Ab urbe condita
Titus Livius (Livy)
Livy. History of Rome, Volumes 1-2. Roberts, Canon, Rev, translator. London, New York: J. M. Dent and Sons; E. P. Dutton and Co., 1912.
To keep the Aborigines from abandoning him in the face of this strong coalition and to secure their being not only under the same laws, but also the same designation, Aeneas called both nations by the common name of Latins.
From that time the Aborigines were not behind the Trojans in their loyal devotion to Aeneas. So great was the power of Etruria that the renown of her people had filled not only the inland parts of Italy but also the coastal districts along the whole length of the land from the Alps to the Straits of Messina. Aeneas, however, trusting to the loyalty of the two nations who were day by day growing into one, led his forces into the field, instead of awaiting the enemy behind his walls.
The battle resulted in favour of the Latins, but it was the last mortal act of Aeneas His tomb — whatever it is lawful and right to call him — is situated on the bank of the Numicius. He is addressed as “Jupiter Indiges.”
His[*](Ascanius and the Foundation of Alba.) son Ascanius was not old enough to assume the government but his throne remained secure throughout his minority. During that interval —such was Lavinia's force of character —though a woman was regent, the Latin State, and the kingdom of his father and grandfather, were preserved unimpaired for her son.
I will not discuss the question-for who could speak decisively about a matter of such extreme antiquity ? —whether the man whom the Julian house claim, under the name of Iulus, as the founder of their name, was this Ascanius or an older one than he, born of Creusa, whilst Ilium was still intact, and after its fall a sharer in his father's fortunes.

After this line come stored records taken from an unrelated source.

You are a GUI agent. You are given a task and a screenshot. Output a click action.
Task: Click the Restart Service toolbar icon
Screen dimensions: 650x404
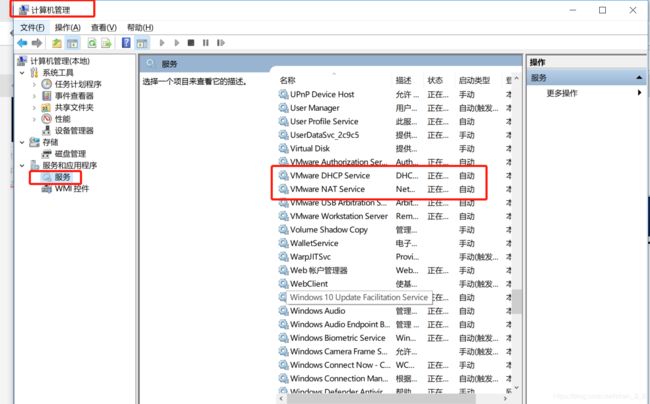218,43
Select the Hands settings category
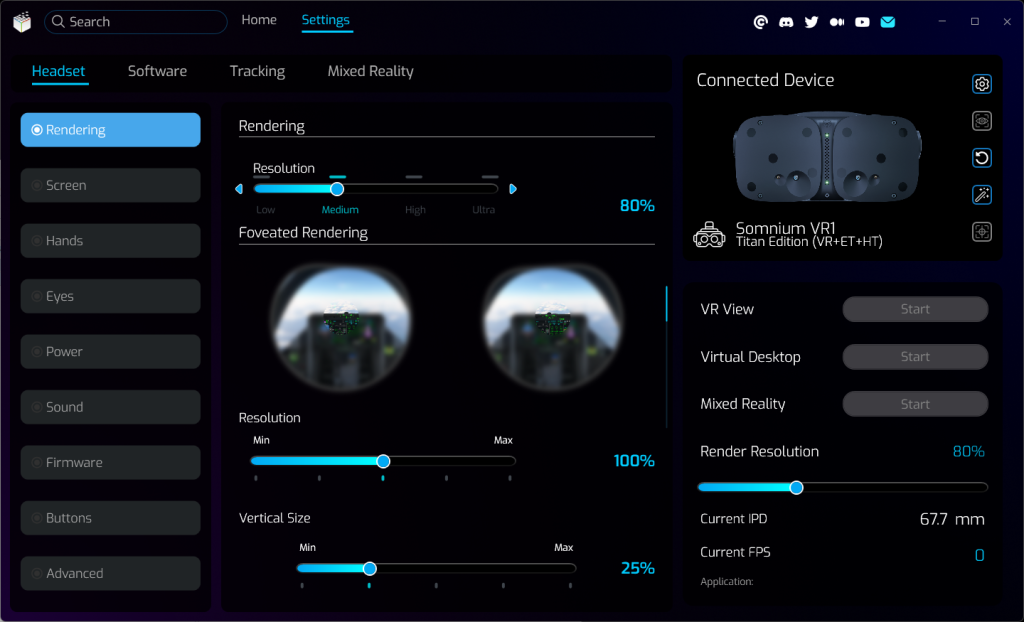The width and height of the screenshot is (1024, 622). [x=110, y=241]
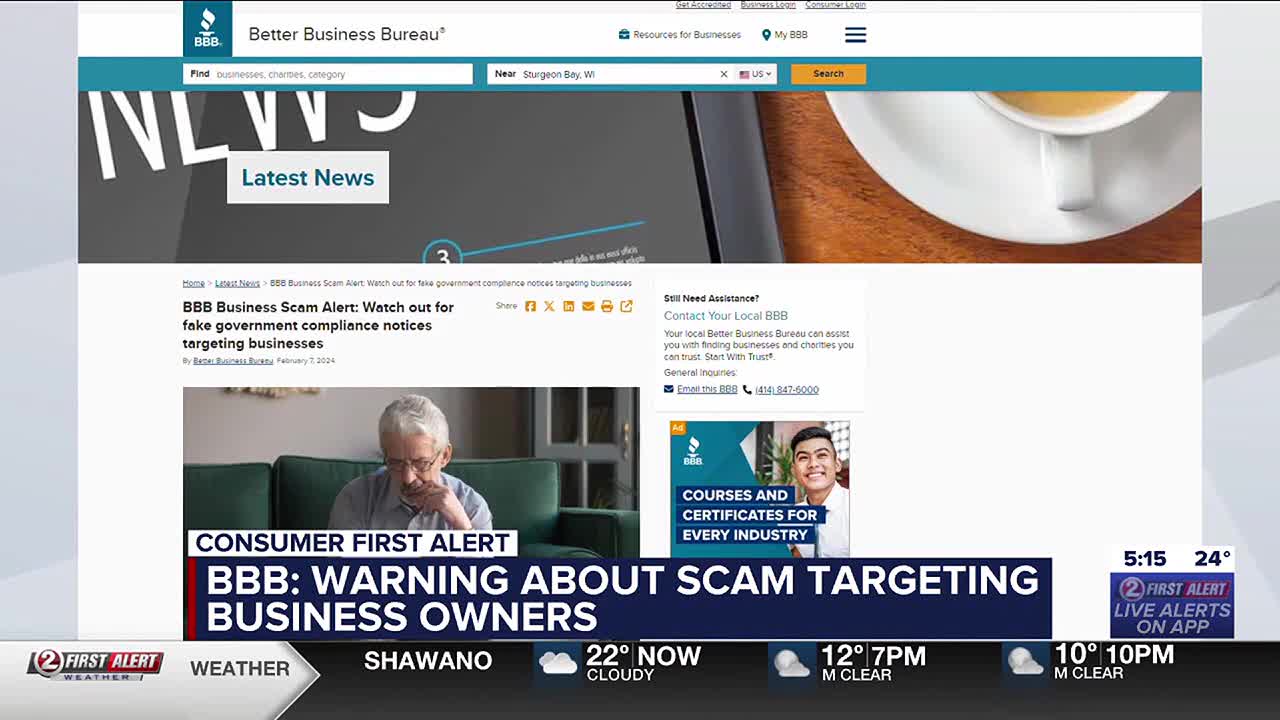Click the BBB torch logo
Viewport: 1280px width, 720px height.
click(x=208, y=28)
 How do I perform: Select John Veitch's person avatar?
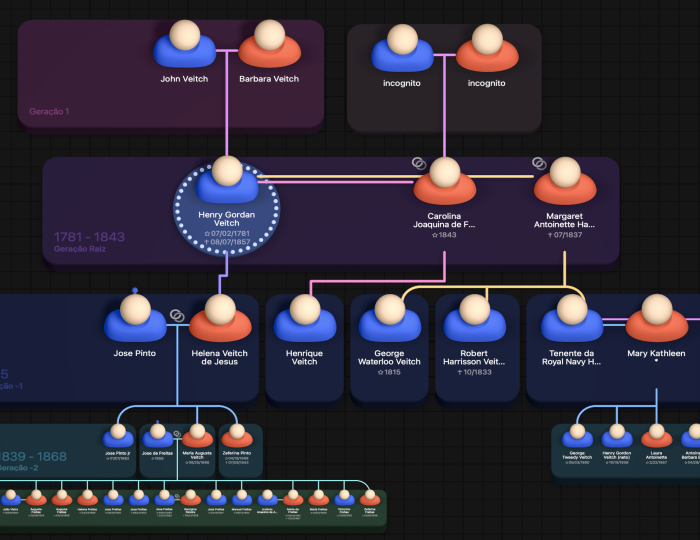(x=184, y=44)
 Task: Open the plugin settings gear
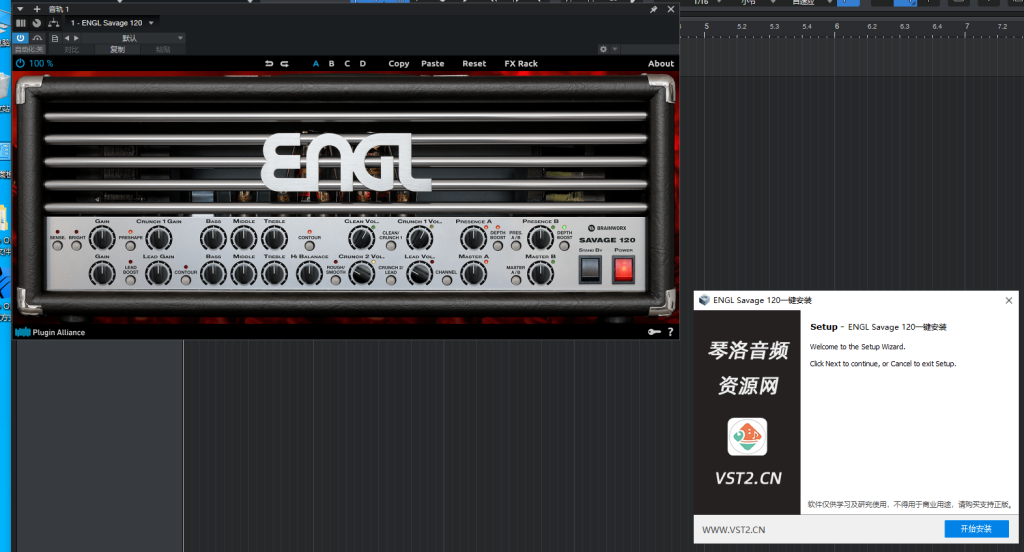(603, 49)
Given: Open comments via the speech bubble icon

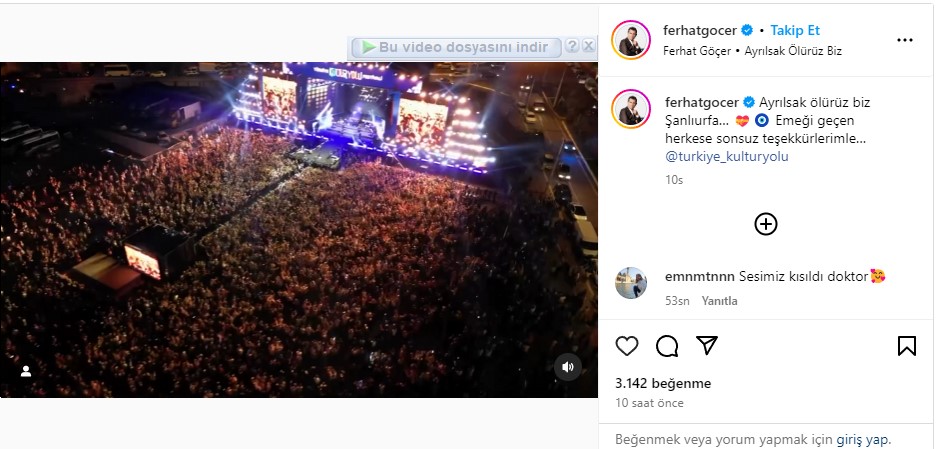Looking at the screenshot, I should [667, 346].
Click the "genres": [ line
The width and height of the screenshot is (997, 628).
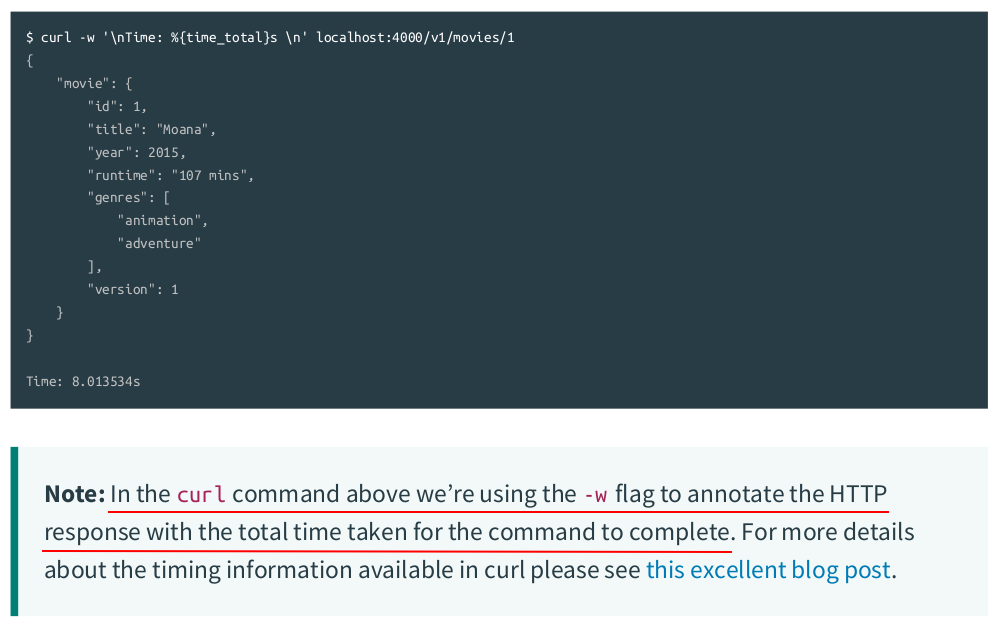coord(128,198)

This Ascanius, where-ever born, or of whatever mother-it is generally agreed in any case that he was the son of Aeneas-left to his mother (or his stepmother) the city of Lavinium, which was for those days a prosperous and wealthy city, with a superabundant population, and built a new city at the foot of the Alban hills, which from its position, stretching along the side of the hill, was called “ Alba Longa.”